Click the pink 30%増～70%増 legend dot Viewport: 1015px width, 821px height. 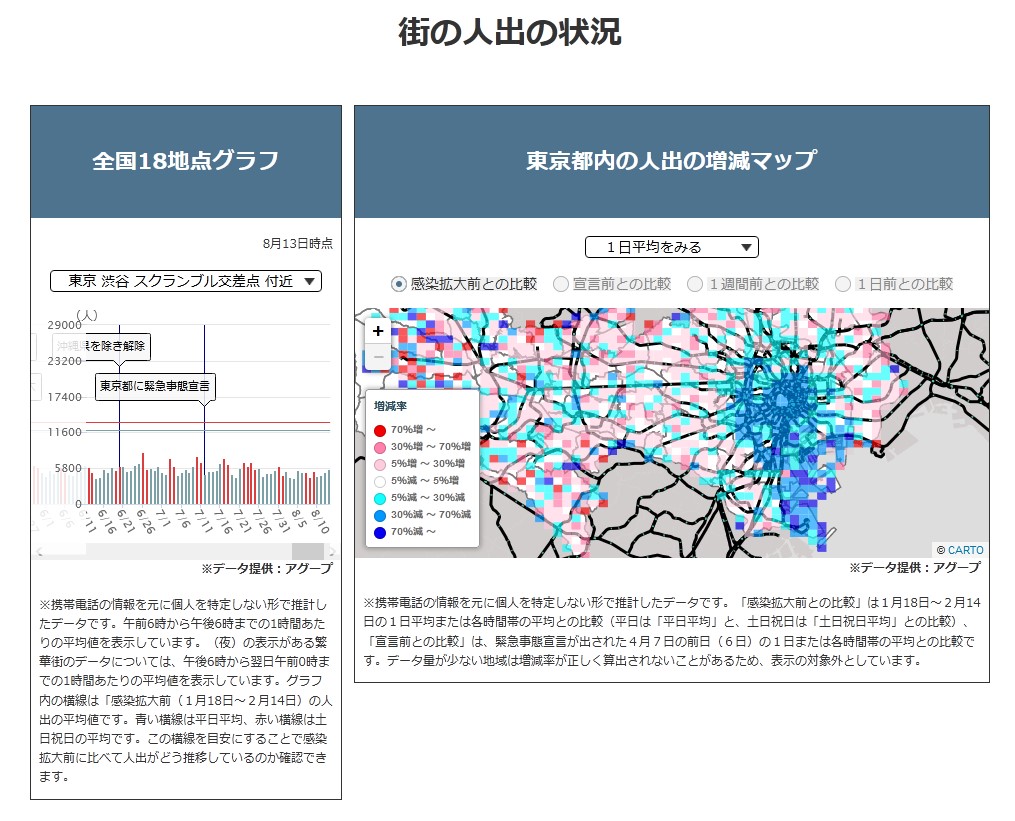pos(380,447)
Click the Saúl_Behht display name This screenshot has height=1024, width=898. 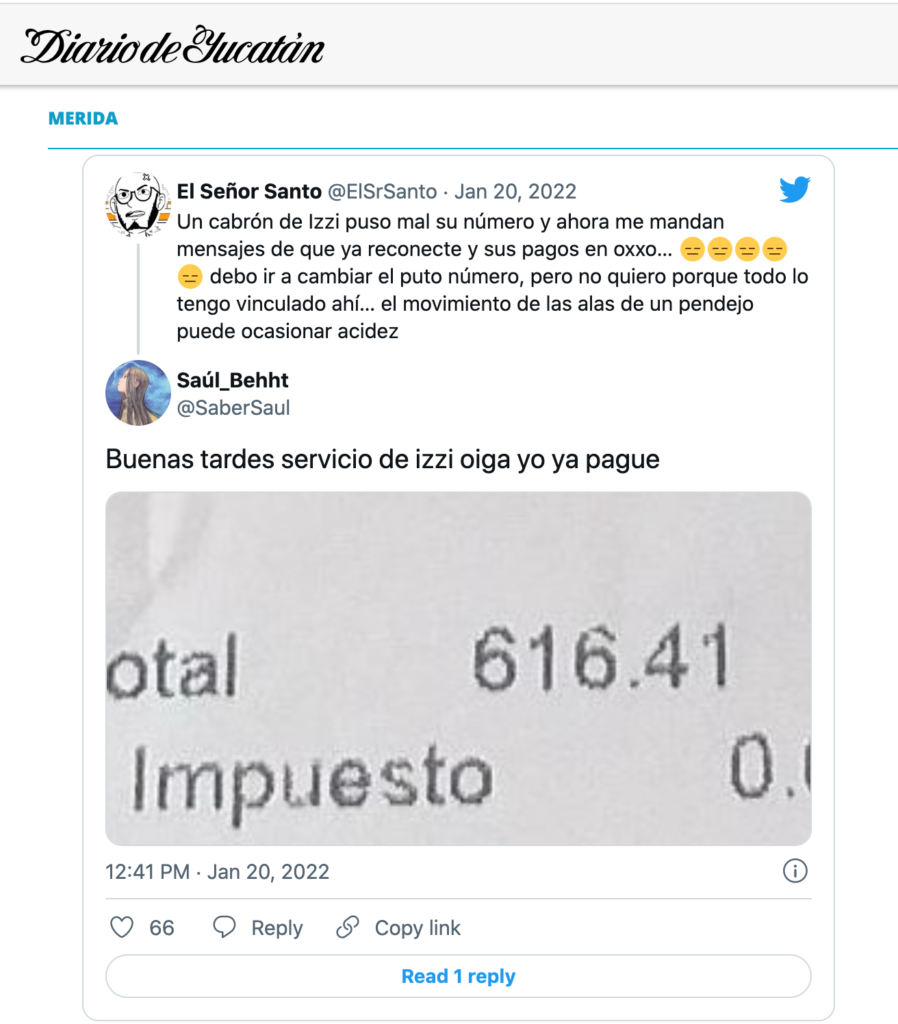tap(233, 380)
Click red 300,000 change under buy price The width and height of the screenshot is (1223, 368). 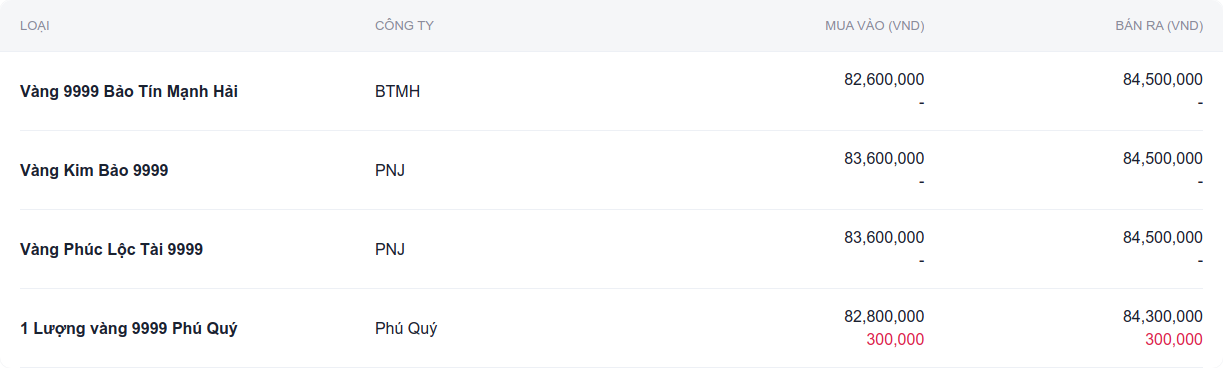point(895,340)
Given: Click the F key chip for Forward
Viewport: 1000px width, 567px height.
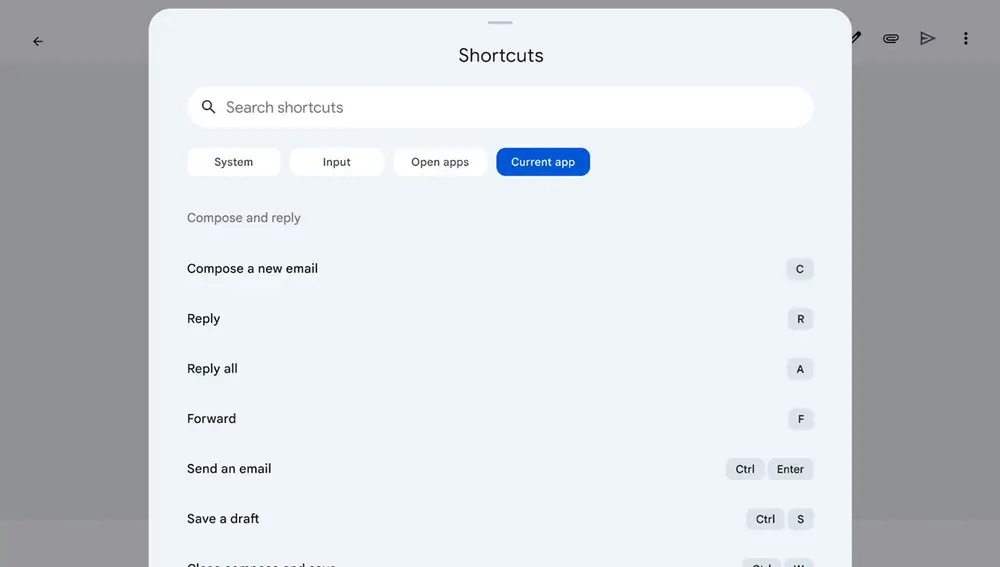Looking at the screenshot, I should click(800, 419).
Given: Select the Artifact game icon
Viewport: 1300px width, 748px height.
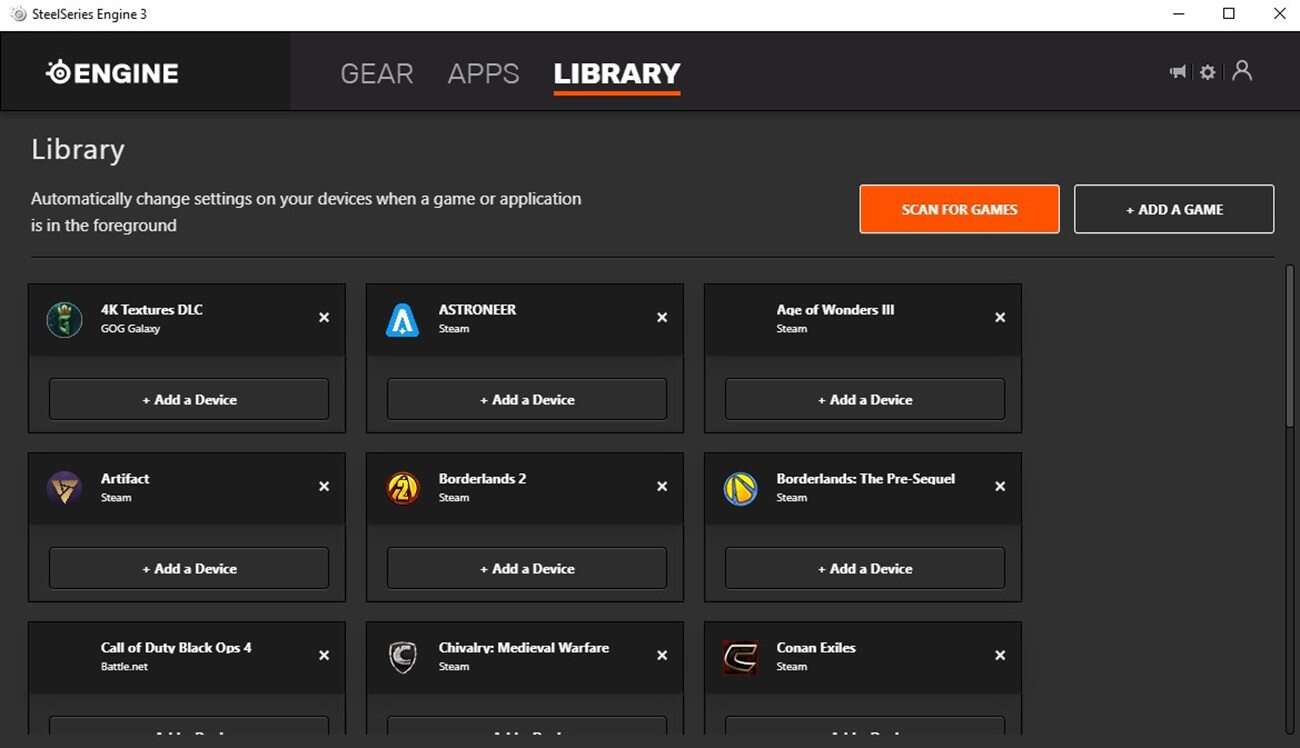Looking at the screenshot, I should [64, 488].
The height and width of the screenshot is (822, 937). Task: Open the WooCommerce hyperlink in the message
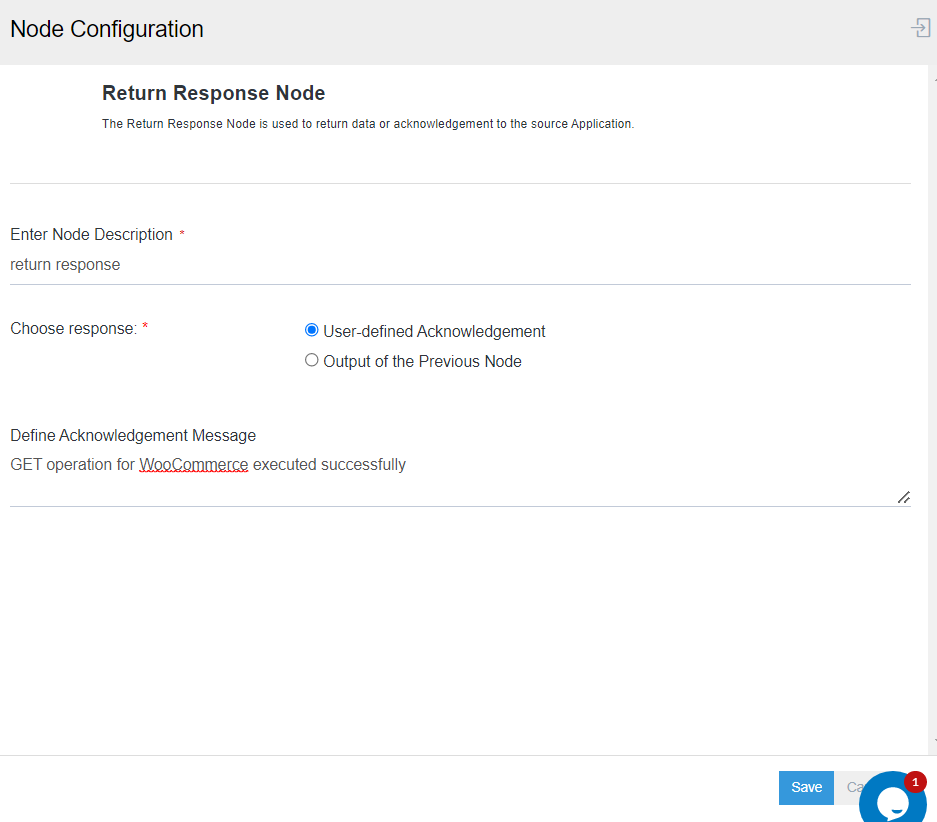click(193, 464)
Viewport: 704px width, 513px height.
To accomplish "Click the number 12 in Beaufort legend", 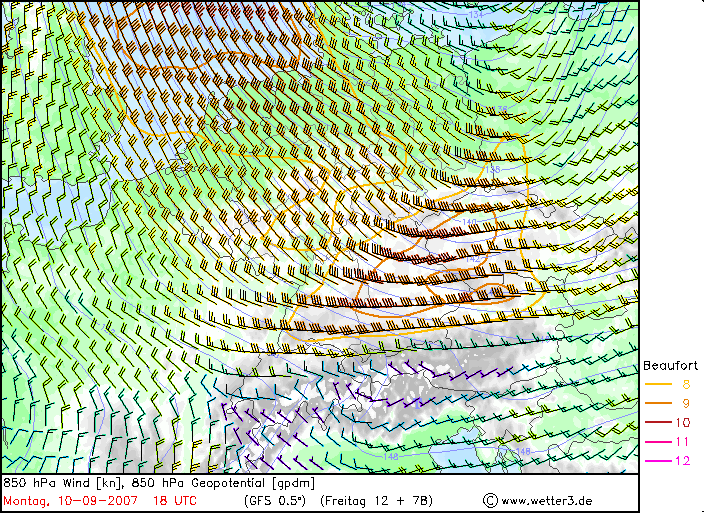I will (x=682, y=460).
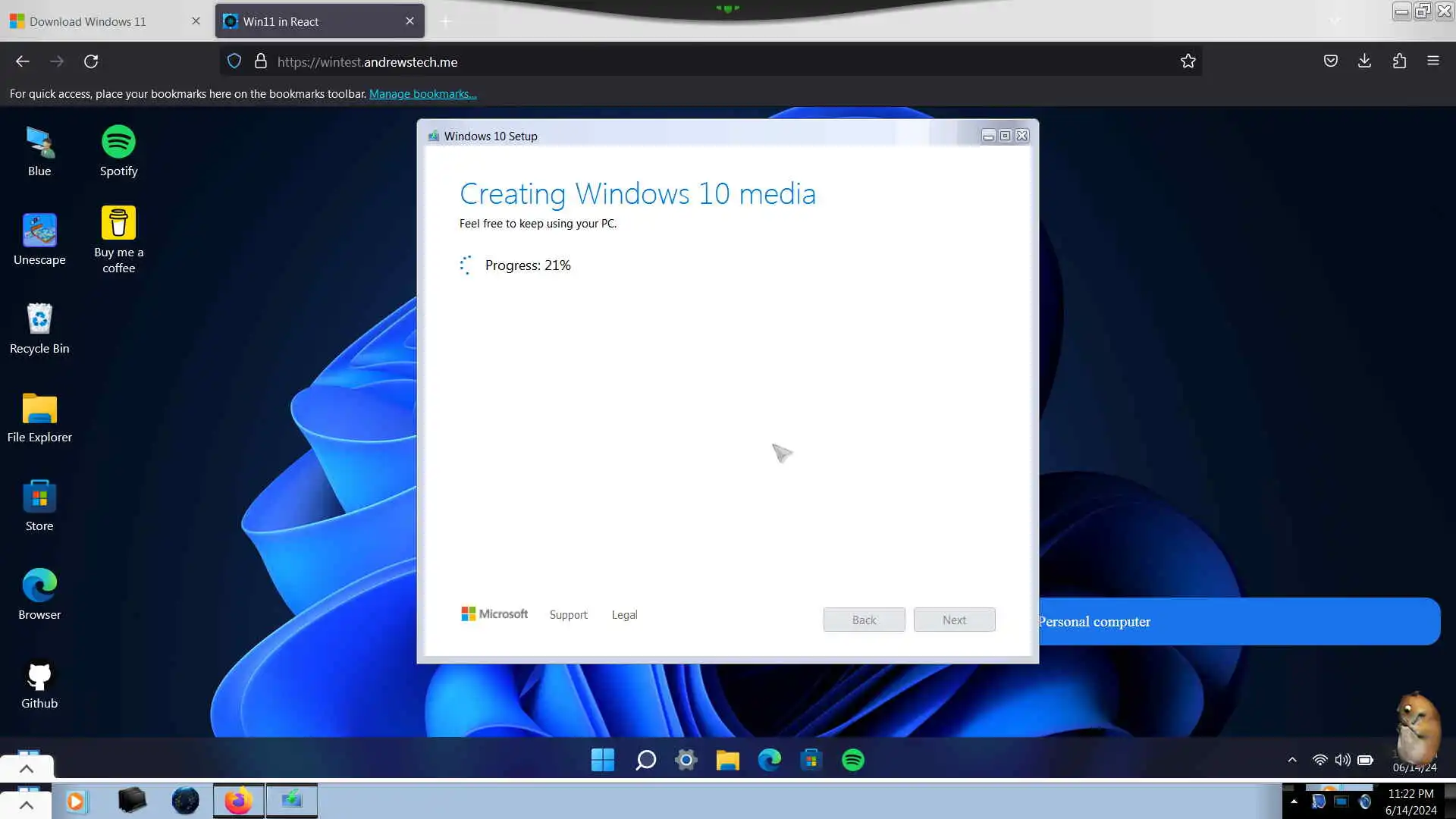Viewport: 1456px width, 819px height.
Task: Click the Firefox icon in bottom taskbar
Action: [238, 801]
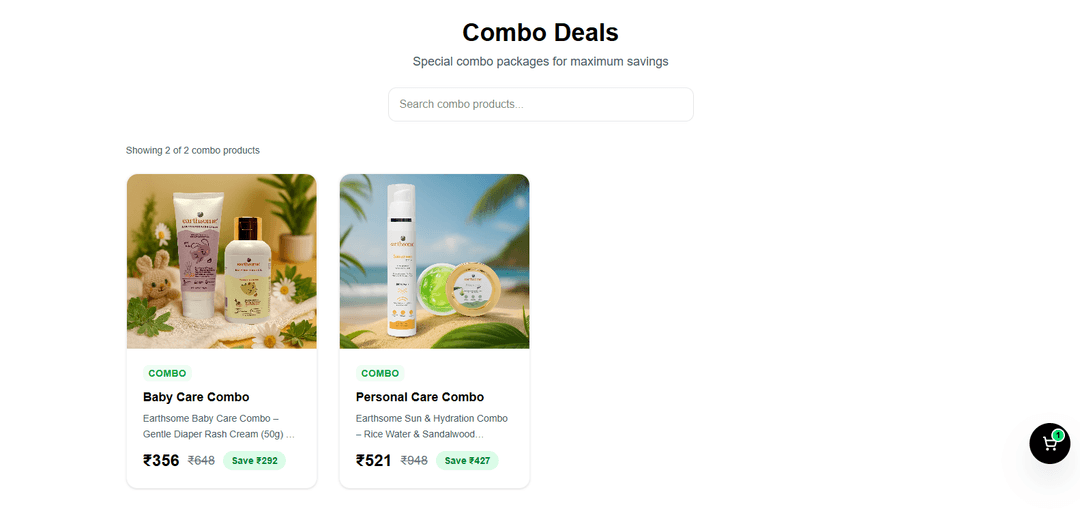The width and height of the screenshot is (1080, 520).
Task: Click the COMBO tag on Personal Care card
Action: pos(380,373)
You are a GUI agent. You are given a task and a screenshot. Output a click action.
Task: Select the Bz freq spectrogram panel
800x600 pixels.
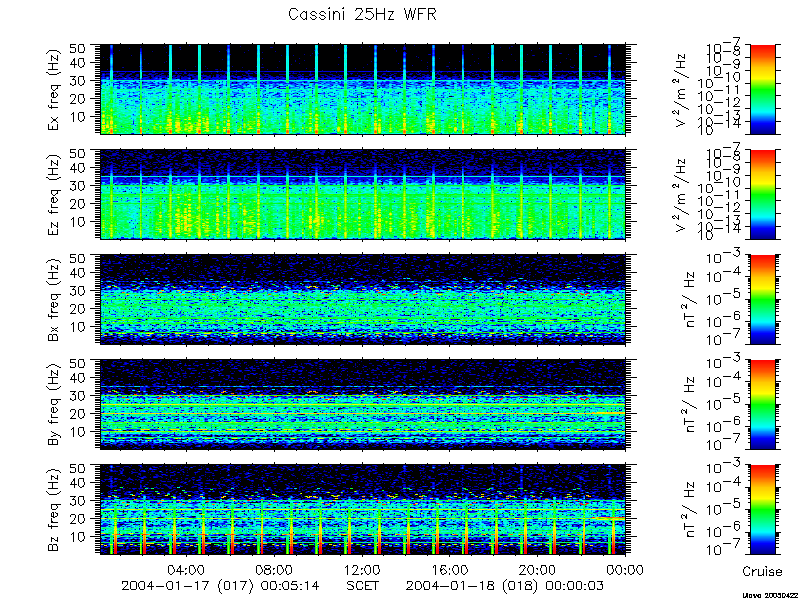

□ □ □ □ □ □ □

Render the stretch of records from the line that contains "Given: Select the Artifact game icon" through the line that contains "click(193, 464)" as a numbered list, leaving out blank lines and the pictures.

1. Given: Select the Artifact game icon
2. Viewport: 1300px width, 748px height.
3. Looking at the screenshot, I should [64, 488].
4. The height and width of the screenshot is (822, 937). Task: Open the WooCommerce hyperlink in the message
5. click(193, 464)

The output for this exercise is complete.